Ginsburg was part of an entourage of educators, economic developers and trade association members that traveled to the European nation to see how businesses lead the effort to develop future talent through vocational education training (VET). Businesses start preparing students for highly skilled, high-demand jobs starting at age 15 or 16.
“The provider of education is primarily companies and industries, not schools, because we know what we need for our factories and businesses to run well,” Ginsburg said. “They leave it up to schools to teach reading, writing, arithmetic and core skills and they leave the rest up to industry. And it works.”
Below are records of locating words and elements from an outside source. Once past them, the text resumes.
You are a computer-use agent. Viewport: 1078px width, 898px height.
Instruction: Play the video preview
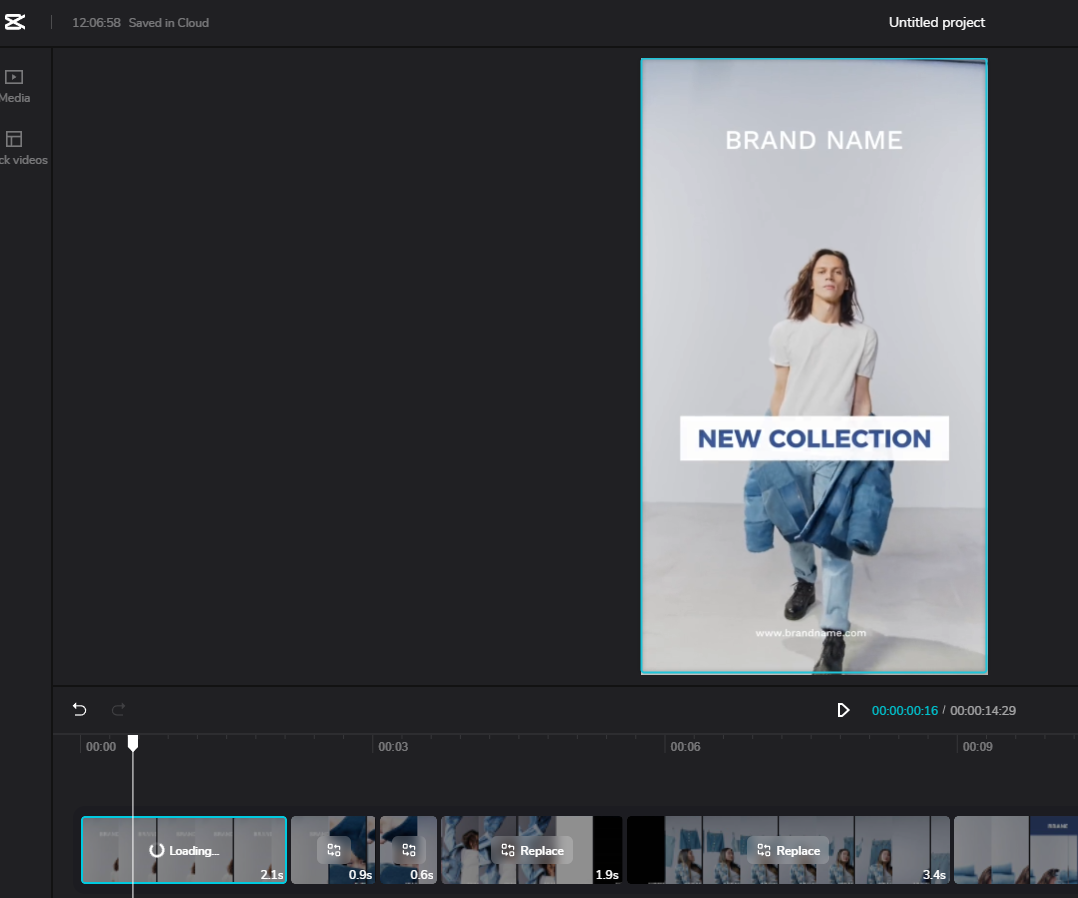(x=843, y=710)
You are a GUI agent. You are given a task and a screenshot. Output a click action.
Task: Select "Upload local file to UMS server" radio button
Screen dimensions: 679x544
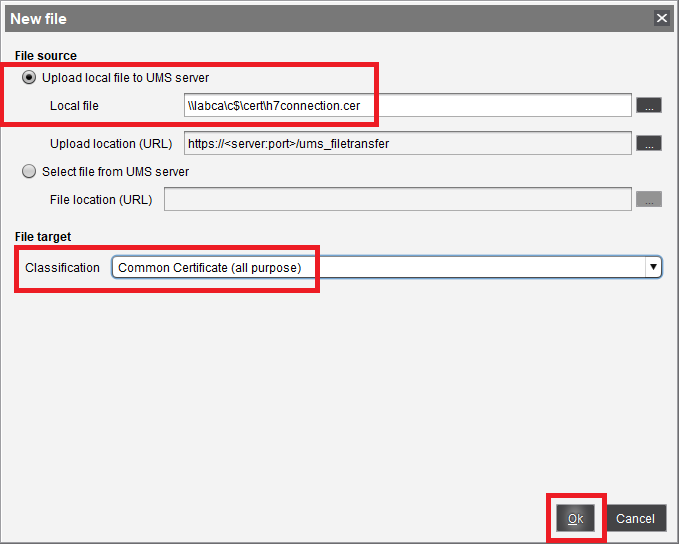pyautogui.click(x=29, y=77)

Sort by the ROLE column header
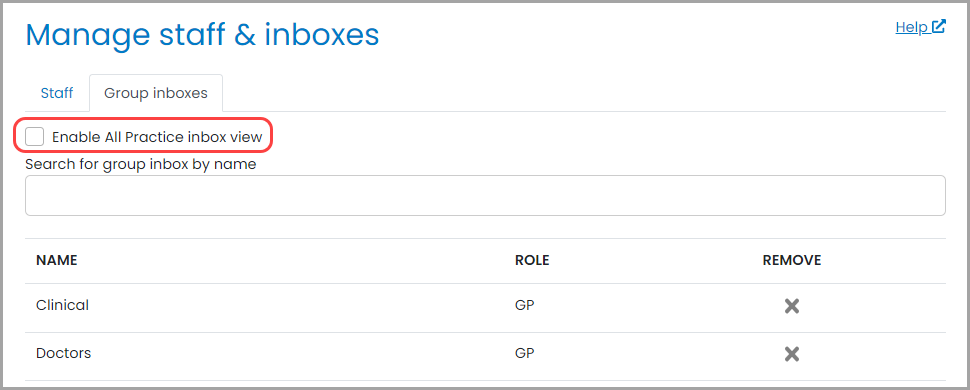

About 75 percent of Swiss students go for an apprenticeship certification while 25 percent pursue a four-year college degree. Most enterprises making up the Swiss economy — banking, financing, management, information technology, health care and manufacturing — offer VET.
“They realized that because they're a small country if they were to be successful they had to have the best workforce,” Ginsburg said. “We can all buy the best equipment but it's who drives that equipment that really makes the difference.”
The Swiss banking industry recently invested $20 million into its training system to make sure its talent pipeline is full, Ginsburg said. Regardless of the industry, apprentices earn about $800 a month, he added, as they spend most of the week in the field learning to do jobs that generally start at $55,000.
“Every year companies post the jobs they think they will need apprentices for the next two to four years,” Ginsburg said. “If there are no jobs being created, there are no apprenticeships being created. So you can't study an apprenticeship where there isn't going to be opportunities for you. It's a very market-driven system and a very powerful system.”
While on a VET tour, Ginsburg said he asked a young apprentice why he chose the program.
“He said — almost all of them speak English — when I was in class and they were telling me about tolerances and dimensions, I didn't care. But when I'm making this component for this machine, if it isn't within one-hundredth of a thousandth, it won't work. So they are connecting the theory with the practice,” Ginsburg said.
In a lot of cases, apprentices stay with the company where they earned while they learned. They start out making a middle-class wage and the employer ends up with a consistently productive workforce. It's a proven solution for businesses to recruit, train and retain highly skilled workers, Ginsburg said.
“It's highly profitable because can you imagine having someone come into your business who actually knew what they were doing before they graduated,” he asked plastics processors.
Because of the apprenticeship programs, the unemployment rate for Swiss youth ages 15-24 is 3.7 percent compared to 16.3 percent for Americans ages 16-19, according to the latest figures released respectively by the State Secretariat for Economic Affairs in Switzerland and the U.S. Bureau of Labor Statistics.